Exercise description –
Please output exactly the part of the records below that opens with the line containing "Image resolution: width=706" and closes with the line containing "Open the aedilweb.it", both lines included, and nothing else.

Data to use –
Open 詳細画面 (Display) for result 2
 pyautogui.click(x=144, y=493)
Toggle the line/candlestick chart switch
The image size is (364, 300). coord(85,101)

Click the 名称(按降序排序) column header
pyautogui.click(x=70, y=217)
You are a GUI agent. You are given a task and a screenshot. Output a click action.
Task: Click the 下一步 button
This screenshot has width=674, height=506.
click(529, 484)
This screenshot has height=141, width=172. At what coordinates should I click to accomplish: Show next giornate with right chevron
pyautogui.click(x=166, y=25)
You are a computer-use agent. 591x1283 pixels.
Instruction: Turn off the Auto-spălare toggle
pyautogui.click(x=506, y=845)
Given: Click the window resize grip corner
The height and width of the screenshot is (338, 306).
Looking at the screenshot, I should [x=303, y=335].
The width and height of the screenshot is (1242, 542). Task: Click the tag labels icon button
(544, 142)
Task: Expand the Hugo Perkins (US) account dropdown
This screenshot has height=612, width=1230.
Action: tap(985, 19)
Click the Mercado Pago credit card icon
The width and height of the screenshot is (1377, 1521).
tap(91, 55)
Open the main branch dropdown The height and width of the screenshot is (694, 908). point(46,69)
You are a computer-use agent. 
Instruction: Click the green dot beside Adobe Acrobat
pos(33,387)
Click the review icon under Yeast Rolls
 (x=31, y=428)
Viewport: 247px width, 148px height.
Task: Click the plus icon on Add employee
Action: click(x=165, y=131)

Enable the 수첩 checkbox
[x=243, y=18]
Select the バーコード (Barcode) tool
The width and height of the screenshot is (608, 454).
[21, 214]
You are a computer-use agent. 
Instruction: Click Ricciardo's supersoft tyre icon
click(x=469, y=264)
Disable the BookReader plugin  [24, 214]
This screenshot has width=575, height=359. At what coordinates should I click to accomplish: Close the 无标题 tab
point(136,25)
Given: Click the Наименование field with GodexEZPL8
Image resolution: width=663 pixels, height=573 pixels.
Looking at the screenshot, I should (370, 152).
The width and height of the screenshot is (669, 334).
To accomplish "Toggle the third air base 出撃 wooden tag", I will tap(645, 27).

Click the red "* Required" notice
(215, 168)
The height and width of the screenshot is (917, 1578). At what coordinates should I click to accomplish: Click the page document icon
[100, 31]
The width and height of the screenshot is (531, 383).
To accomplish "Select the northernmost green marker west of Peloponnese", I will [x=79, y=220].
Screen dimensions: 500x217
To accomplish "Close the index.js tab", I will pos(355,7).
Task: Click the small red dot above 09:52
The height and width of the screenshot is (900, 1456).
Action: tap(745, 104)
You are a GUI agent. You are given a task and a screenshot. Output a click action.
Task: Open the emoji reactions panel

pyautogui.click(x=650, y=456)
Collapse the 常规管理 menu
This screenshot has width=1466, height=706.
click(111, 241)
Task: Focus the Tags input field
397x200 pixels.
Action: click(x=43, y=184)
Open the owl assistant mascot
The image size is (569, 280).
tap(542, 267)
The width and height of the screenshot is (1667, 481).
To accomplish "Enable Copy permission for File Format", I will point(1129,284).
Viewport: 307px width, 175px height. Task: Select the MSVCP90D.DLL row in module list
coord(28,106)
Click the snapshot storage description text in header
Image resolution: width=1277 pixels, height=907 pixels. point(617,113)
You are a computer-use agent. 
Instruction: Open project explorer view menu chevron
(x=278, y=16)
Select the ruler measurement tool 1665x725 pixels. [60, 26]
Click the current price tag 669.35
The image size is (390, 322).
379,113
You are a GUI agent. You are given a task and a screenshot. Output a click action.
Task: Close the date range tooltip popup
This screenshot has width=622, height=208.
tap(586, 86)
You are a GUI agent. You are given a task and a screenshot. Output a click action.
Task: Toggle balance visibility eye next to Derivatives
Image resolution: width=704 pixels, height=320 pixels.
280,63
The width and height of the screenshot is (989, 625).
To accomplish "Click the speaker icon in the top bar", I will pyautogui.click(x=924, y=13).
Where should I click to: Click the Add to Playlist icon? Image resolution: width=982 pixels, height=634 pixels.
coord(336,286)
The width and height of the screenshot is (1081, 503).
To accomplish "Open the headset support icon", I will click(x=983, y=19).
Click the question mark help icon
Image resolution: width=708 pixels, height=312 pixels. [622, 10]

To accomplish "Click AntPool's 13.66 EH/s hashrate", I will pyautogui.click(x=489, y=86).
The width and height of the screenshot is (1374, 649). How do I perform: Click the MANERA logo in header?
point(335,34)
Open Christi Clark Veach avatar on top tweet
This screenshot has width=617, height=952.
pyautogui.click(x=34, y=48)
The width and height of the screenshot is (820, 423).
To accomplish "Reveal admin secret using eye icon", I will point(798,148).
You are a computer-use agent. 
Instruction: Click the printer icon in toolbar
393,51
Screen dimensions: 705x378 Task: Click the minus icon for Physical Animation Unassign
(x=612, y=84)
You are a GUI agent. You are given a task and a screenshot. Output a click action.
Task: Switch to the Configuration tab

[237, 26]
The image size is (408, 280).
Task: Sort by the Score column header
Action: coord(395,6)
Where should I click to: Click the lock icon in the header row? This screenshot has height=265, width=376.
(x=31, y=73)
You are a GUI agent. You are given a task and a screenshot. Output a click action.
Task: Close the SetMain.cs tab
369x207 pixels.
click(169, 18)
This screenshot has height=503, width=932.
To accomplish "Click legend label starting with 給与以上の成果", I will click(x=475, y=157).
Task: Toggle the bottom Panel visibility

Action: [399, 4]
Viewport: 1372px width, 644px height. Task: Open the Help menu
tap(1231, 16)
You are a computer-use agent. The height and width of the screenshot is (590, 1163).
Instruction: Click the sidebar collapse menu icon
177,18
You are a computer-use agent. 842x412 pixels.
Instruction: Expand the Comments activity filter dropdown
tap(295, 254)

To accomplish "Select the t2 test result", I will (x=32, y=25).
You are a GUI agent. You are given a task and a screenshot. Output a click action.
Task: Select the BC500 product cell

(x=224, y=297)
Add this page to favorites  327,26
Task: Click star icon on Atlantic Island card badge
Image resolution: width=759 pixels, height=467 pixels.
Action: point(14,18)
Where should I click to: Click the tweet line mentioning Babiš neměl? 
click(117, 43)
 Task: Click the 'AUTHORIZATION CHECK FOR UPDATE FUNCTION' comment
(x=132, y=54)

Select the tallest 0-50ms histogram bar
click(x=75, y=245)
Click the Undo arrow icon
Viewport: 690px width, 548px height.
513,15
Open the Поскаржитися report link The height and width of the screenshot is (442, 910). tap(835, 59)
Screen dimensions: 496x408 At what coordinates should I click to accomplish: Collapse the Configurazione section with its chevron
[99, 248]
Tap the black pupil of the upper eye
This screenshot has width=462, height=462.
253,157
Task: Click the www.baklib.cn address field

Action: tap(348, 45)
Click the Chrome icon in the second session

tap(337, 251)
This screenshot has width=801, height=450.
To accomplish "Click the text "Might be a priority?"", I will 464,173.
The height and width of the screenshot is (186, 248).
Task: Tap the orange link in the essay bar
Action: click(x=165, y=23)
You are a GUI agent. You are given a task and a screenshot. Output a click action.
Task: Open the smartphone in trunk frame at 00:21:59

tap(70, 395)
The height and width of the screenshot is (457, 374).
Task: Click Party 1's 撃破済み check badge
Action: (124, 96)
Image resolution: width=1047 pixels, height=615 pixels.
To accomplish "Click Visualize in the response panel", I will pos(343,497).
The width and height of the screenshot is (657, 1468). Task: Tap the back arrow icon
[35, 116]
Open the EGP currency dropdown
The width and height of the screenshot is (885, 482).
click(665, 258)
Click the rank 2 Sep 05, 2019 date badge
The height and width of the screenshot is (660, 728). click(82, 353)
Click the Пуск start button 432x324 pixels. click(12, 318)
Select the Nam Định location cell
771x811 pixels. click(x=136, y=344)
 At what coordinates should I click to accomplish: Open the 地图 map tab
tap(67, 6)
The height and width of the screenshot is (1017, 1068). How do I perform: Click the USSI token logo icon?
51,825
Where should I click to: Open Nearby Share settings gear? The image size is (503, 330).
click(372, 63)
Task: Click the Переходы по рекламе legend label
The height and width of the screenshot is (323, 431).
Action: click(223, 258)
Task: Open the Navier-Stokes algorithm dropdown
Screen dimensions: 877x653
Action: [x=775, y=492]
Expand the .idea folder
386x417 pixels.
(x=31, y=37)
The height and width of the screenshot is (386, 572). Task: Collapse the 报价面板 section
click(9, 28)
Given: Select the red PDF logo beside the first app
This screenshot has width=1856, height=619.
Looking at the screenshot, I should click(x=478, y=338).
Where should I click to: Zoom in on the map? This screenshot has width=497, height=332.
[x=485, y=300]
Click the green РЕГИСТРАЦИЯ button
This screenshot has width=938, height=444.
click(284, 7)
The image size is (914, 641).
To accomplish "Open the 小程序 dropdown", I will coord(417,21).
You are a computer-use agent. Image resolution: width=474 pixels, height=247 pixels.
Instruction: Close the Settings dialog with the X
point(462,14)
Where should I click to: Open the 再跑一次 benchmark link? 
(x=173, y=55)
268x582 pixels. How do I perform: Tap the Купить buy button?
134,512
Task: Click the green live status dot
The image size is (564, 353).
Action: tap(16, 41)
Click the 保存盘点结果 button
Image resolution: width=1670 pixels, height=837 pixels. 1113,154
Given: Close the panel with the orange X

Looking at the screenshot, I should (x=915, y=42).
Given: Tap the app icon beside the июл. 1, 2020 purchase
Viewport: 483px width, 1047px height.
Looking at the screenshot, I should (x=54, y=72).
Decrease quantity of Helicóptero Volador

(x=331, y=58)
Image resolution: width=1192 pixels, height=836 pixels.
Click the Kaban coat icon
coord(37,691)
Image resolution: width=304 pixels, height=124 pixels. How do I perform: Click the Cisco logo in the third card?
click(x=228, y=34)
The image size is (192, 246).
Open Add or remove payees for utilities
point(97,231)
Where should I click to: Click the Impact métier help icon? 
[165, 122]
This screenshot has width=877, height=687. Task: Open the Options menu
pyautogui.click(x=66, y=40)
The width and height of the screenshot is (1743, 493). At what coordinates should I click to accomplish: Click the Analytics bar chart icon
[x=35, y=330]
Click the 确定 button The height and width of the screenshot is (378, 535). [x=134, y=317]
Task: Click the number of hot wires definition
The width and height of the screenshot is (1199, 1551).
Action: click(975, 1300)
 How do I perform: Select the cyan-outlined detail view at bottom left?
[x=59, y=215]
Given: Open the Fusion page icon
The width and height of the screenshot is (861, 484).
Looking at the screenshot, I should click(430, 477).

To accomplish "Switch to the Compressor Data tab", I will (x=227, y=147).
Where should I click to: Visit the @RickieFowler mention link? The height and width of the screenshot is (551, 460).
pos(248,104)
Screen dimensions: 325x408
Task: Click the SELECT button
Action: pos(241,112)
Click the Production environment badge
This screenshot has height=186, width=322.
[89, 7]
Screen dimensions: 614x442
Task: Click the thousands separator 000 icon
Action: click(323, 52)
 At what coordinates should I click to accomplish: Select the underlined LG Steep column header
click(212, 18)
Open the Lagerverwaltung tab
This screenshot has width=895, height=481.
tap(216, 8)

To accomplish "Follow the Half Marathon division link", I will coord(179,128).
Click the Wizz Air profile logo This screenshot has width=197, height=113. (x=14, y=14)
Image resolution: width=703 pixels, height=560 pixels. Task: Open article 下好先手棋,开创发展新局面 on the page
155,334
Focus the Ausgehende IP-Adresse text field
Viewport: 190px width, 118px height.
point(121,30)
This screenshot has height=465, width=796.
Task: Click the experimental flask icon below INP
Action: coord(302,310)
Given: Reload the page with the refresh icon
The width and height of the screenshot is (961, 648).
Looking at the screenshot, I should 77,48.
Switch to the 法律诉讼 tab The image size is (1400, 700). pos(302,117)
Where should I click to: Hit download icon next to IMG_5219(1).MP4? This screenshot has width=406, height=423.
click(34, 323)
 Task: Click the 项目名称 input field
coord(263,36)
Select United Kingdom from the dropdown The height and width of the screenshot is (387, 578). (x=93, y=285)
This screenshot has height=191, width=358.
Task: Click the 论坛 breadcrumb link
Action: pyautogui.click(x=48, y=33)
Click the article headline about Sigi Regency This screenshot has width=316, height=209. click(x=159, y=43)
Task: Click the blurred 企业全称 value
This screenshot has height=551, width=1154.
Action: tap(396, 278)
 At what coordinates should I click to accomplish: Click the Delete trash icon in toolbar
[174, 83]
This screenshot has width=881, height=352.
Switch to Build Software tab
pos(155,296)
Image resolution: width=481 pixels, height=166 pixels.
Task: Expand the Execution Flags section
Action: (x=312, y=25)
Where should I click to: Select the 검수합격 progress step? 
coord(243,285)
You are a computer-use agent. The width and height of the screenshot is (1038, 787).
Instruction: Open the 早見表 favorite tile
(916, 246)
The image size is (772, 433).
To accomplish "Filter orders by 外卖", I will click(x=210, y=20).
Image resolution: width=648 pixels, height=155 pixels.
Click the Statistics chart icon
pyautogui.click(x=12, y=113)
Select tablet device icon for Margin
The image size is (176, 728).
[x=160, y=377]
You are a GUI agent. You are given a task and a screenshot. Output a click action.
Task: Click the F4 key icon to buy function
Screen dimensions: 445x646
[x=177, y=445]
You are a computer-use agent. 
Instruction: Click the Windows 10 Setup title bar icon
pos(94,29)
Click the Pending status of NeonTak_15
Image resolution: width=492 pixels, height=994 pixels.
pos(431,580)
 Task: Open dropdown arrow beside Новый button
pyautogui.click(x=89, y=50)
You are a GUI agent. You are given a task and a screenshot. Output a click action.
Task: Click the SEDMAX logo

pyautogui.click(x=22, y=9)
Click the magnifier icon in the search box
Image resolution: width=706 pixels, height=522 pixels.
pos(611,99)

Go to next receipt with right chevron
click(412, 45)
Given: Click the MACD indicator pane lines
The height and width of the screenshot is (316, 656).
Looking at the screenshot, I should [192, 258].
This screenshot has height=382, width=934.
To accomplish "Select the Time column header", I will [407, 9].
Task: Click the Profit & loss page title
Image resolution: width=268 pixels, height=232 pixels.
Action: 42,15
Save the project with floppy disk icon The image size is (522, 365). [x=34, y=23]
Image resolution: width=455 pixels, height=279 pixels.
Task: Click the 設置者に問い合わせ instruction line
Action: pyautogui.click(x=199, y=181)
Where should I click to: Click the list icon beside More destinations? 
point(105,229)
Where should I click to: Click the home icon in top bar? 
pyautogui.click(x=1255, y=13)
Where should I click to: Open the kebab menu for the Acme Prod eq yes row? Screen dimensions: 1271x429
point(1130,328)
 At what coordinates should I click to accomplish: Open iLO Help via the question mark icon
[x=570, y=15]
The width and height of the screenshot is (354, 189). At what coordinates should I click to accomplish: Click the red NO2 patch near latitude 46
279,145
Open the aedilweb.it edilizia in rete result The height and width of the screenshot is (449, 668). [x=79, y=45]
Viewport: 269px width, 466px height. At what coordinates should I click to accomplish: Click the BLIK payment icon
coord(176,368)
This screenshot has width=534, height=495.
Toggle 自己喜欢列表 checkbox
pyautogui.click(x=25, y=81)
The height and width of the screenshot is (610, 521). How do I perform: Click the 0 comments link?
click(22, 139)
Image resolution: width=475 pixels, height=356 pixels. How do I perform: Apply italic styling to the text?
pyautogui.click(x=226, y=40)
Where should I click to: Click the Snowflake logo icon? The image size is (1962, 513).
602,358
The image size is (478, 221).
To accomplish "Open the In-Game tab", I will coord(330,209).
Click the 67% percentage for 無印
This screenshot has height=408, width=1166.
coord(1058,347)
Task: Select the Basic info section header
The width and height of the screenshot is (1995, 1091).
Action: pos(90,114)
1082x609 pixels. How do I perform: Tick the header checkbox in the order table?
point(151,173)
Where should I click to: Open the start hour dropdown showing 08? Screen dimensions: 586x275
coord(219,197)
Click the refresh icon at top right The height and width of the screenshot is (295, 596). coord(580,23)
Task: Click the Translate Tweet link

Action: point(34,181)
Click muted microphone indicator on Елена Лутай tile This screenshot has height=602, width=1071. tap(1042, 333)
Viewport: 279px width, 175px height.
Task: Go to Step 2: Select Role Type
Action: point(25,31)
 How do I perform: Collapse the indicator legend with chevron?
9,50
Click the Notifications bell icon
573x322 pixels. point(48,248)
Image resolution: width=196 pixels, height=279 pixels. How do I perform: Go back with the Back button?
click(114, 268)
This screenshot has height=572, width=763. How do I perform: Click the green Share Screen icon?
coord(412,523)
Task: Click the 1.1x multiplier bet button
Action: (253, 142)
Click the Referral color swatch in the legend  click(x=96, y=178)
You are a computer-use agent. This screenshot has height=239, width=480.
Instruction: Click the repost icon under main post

Task output –
Image resolution: width=706 pixels, height=522 pixels.
pos(611,99)

Go to next receipt with right chevron
click(412, 45)
Given: Click the MACD indicator pane lines
The height and width of the screenshot is (316, 656).
Looking at the screenshot, I should [192, 258].
This screenshot has height=382, width=934.
To accomplish "Select the Time column header", I will [407, 9].
Task: Click the Profit & loss page title
Image resolution: width=268 pixels, height=232 pixels.
Action: 42,15
Save the project with floppy disk icon The image size is (522, 365). [x=34, y=23]
Image resolution: width=455 pixels, height=279 pixels.
Task: Click the 設置者に問い合わせ instruction line
Action: pyautogui.click(x=199, y=181)
Where should I click to: Click the list icon beside More destinations? 
point(105,229)
Where should I click to: Click the home icon in top bar? 
pyautogui.click(x=1255, y=13)
Where should I click to: Open the kebab menu for the Acme Prod eq yes row? Screen dimensions: 1271x429
point(1130,328)
 At what coordinates should I click to accomplish: Open iLO Help via the question mark icon
[x=570, y=15]
The width and height of the screenshot is (354, 189). At what coordinates should I click to accomplish: Click the red NO2 patch near latitude 46
279,145
Open the aedilweb.it edilizia in rete result The height and width of the screenshot is (449, 668). [x=79, y=45]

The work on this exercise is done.